Uadi
Desde que tenía memoria su mundo siempre había sido del color de la tierra seca. Las ropas que vestían, la escasa piel que quedaba a la vista, las pocas plantas, recias y espinosas… incluso el cielo era de un matiz arenoso a causa de las nubes de polvo. El anciano Ha’dif, guardián del pozo, les hablaba en sus cuentos de cielos azules, pero Aramni no era capaz de imaginarlo. Colores. Aquel era un concepto ajeno a Uadi, igual que la lluvia y los ríos.
Aramni, como todos los muchachos de su edad, había explorado a conciencia las colinas alrededor de Uadi, inspeccionando cada recoveco, excavando en busca de tierra oscura, húmeda y fresca.
—Solo son cuentos de viejos, Ari —repetía su madre como una letanía cada vez que regresaba a casa cubierto de polvo.
«Agua que cae del cielo y brota del suelo». Historias imposibles.
Se preguntaba cómo sería la sensación. Mojarse. La exigua ración de agua que recibían apenas llegaba para humedecer los labios, sorbito a sorbito, para que durase todo el día. No había nada tan aterrador como llevarse la mano a la cantimplora y sentirla vacía. Ni los escorpiones de la arena, ni el aleteo de un kidraan ni los torbellinos de djinn; nada se le podía comparar.
—Excepto la ira de sahir Ilhuna —decía siempre Ha’dif con una sonrisa misteriosa bajo su espesa barba.
Los adultos sacudían la cabeza, desdeñosos. Ha’dif era demasiado viejo, tanto que había perdido casi todo su cabello y algunos de sus dientes, y ya no distinguía entre los cuentos que se inventaba y la realidad. Pero Aramni nunca se cansaba de escucharlo.
—¿Qué es un sahir Ilhuna? —preguntó un día que logró quedarse a solas con el hombre.

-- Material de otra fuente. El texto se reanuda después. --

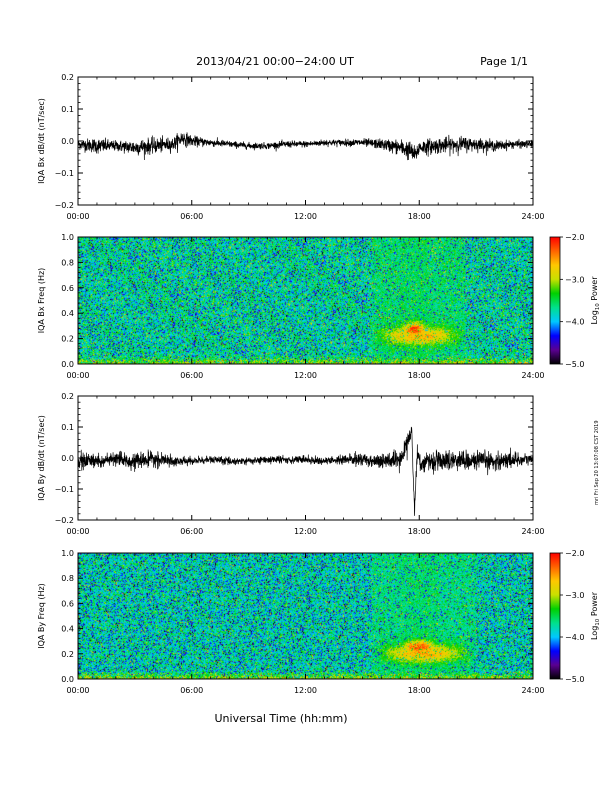 The width and height of the screenshot is (612, 792). I want to click on colorbar-4: −2.0 −3.0 −4.0 −5.0 Log10 Power, so click(575, 616).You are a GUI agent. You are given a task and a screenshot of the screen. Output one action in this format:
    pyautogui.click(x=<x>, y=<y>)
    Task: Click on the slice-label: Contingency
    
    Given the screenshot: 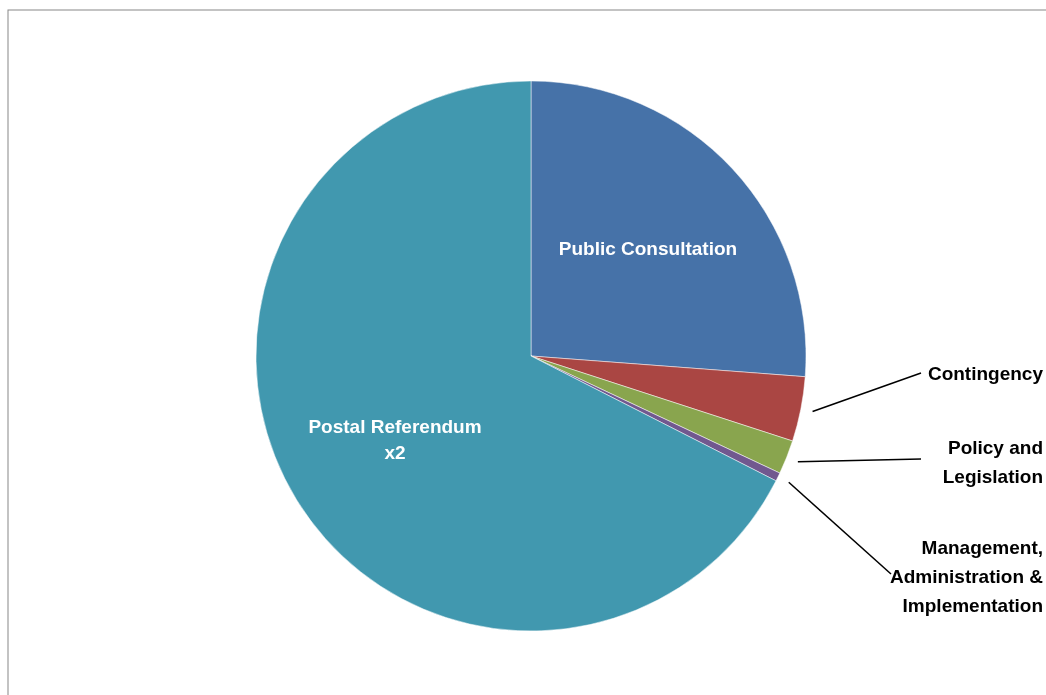 What is the action you would take?
    pyautogui.click(x=986, y=374)
    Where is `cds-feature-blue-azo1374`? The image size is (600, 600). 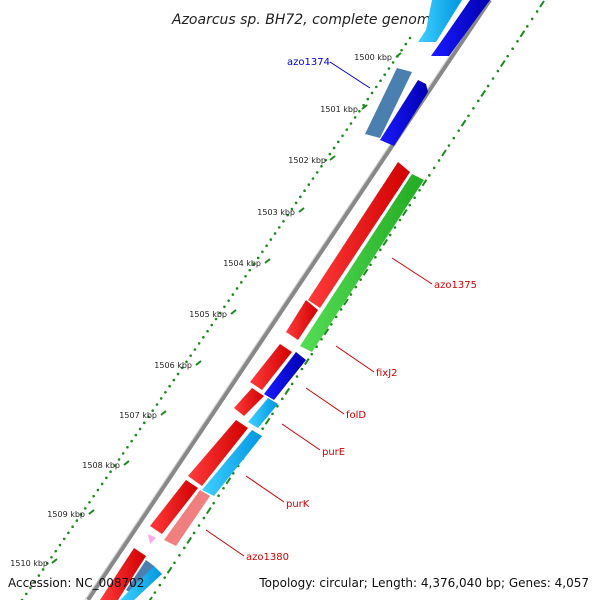
cds-feature-blue-azo1374 is located at coordinates (404, 113).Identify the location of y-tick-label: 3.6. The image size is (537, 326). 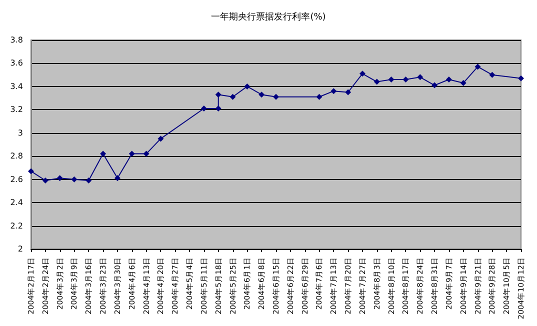
(16, 63).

El anciano dejó escapar una risa áspera.
—Mi pequeño Ari, ¿te he hablado alguna vez de Wahat Kabira? —El chico negó con la cabeza, los ojos muy abiertos—. La ciudad de Wahat Kabira se encontraba en el corazón de la Gran Planicie, al este, donde anidan los kidraan. —Ha’dif cogió una ramita y dibujó en el suelo, bajo la atenta mirada de Aramni—. La ciudad estaba construida con piedra; los edificios más pequeños eran grandes como cuatro tiendas juntas, y para protegerse alzaron murallas a su alrededor. —Hizo un gesto amplio sobre su dibujo—. Era un lugar hermoso, lleno de vida y vegetación, y sobrevivían gracias a sus hechiceros, los sahir.